Monday, December 06, 2021

One That Is Gone As Gone Gets

 


What Becomes of Wonder Bar? (1934)


If Grand Hotel could do it for MGM, then why not this for Warners? The all-star concept needed stars, of which WB had less than MGM, so stock players were for this occasion elevated to mention alongside genuinely big names that were Kay Francis, unknowingly at summit from which there would be fast decline, Dick Powell, on ascent toward his peak, and Greatest Of Entertainers Al Jolson, a label you'd not detach even when recent ones of his were losing money. Jolson had bought Wonder Bar as a play and sold it and himself to WB at reduced rate, plus a percentage in what proved a wise move, as Wonder Bar took 1934 pennant, with only Here Comes The Navy ahead in terms of profit.



Wonder Bar wasn't recognized as a personal triumph for Jolson, thanks to his being part of a large ensemble and no single player in the end being able to claim credit for success of the film. But someone had been coaching Jolson, or he finally listened to pleas for restraint --- whatever --- the bombast was adjusted to room temp at last. He sings, dishes wisecracks, much of the latter blue beyond limit of soon-to-enforce Code authority, Wonder Bar another that got under lowering net with 3/34 release date (ahead of summer and PCA crackdown) and its negative unmolested since. Action revolves around Jolson's nightspot, into which six songs are introduced, two with Busby Berkeley overlay, others trilled by Al or Dick Powell. Berkeley's name was flash for the trailer and ads, his a common link to Gold Digging musicals that had replaced Al Jolson vehicles as reliable franchise.

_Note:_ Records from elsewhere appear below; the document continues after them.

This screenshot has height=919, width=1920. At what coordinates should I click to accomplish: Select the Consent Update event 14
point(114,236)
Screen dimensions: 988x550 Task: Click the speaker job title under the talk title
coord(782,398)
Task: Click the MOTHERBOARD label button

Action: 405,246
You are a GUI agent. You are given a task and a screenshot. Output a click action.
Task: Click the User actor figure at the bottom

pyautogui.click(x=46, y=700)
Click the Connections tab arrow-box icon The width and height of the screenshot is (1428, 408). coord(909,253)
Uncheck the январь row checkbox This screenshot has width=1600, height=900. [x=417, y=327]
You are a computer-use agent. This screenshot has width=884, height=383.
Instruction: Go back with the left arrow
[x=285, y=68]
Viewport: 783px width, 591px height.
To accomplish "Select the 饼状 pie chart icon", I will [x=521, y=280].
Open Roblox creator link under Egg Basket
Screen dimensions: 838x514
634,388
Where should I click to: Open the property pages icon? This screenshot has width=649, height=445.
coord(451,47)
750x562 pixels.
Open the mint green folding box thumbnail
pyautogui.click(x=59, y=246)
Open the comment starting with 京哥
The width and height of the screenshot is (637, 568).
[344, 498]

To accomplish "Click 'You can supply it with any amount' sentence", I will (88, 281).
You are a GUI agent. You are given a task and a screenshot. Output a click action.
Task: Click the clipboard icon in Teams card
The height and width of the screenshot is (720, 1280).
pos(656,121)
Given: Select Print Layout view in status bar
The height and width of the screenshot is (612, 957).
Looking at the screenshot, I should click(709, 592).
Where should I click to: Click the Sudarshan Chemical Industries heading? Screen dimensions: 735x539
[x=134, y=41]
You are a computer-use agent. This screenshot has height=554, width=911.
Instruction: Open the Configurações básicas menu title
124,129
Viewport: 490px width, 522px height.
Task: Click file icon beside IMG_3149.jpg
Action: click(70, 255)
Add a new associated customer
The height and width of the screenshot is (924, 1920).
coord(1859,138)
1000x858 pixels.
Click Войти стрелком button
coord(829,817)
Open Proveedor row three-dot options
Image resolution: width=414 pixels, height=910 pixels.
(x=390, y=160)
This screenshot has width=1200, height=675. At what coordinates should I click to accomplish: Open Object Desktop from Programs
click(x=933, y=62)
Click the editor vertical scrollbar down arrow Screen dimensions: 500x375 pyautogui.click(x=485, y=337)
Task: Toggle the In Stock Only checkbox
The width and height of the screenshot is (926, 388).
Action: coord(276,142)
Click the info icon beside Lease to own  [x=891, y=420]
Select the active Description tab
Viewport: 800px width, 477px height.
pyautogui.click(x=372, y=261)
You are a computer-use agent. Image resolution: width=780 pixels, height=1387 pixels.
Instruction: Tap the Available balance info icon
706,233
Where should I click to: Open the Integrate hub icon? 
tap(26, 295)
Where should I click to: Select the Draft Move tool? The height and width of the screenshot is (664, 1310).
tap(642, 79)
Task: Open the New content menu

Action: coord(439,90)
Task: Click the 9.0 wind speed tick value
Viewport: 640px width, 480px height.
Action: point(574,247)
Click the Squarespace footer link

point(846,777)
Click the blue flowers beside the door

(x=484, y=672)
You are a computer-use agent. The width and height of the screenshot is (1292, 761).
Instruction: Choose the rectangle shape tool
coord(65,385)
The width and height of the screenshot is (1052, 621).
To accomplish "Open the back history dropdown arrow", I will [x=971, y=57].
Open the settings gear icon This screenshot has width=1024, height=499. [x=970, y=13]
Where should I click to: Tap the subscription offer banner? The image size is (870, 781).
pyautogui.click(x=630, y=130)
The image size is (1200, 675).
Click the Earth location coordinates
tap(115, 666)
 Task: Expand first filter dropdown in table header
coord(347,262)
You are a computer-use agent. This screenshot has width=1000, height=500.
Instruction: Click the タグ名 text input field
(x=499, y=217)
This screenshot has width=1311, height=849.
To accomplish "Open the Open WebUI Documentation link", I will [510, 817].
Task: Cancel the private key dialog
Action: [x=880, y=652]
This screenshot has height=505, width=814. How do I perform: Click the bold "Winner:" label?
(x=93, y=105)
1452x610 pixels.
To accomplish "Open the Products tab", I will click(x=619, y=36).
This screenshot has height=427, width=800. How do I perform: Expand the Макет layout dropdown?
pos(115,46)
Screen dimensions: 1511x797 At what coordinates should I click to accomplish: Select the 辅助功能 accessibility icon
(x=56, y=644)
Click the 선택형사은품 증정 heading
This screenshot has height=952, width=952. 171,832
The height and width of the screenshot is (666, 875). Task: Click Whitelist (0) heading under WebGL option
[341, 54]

Pressure was on BB for ideas to highlight Wonder Bar and increasing WB songfests that needed his spice. You could argue stress showing with outsize and on-too-long specialties here, and one could ask if Berkeley really preferred pork chops and watermelon of his Going To Heaven On A Mule to chorines that earlier ID'ed the Master's stuff. Considering that Wonder's is a Parisian bar, why would proprietor Jolson opt to black up for such ante-bellum hijinx as engaged here? At least one other name performer took brunt of the misplacement, Hal Le Roy entering Wonder Bar under credits in tie and tails, but seen only in blackface when dancing the Mule piece. A lot of patrons probably failed to recognize him in that context, as I nearly didn't. Going To Heaven On A Mule is a disrupt to style and setting of Wonder Bar and would have been better left to earlier Jolsons along lines of Mammy or Big Boy.



Wonder Bar
was easier cast with Jolson than co-stars less eager to work with him. Maybe word had got round of his behavior toward peers, and now with Al on perceived skids, they could hit back. Kay Francis was blunt to fan press that Jolson "was not recognized as a screen star," and that she wanted no part of Wonder Bar, but was obliged to show up anyway (this after Bette Davis turned down the role flat). Such candor would not have been countenanced by MGM, personalities at which wore their muzzles tighter. But then Metro wouldn't have put their talent to service of such rogue content as was rife in Wonder Bar. There is much of illicit sex, ethnic gags ramped beyond what even went before in WB comedies, plus murder gone unpunished. When Wonder Bar is put before audiences today, it is generally for shock rather than entertainment as conceived in 1934. And yet it's more entertaining than the Grand Hotel it copies and several Gold Diggers besides. Warner Archive has it on DVD. Sightings of Wonder Bar and other Jolsons have become rare indeed at TCM.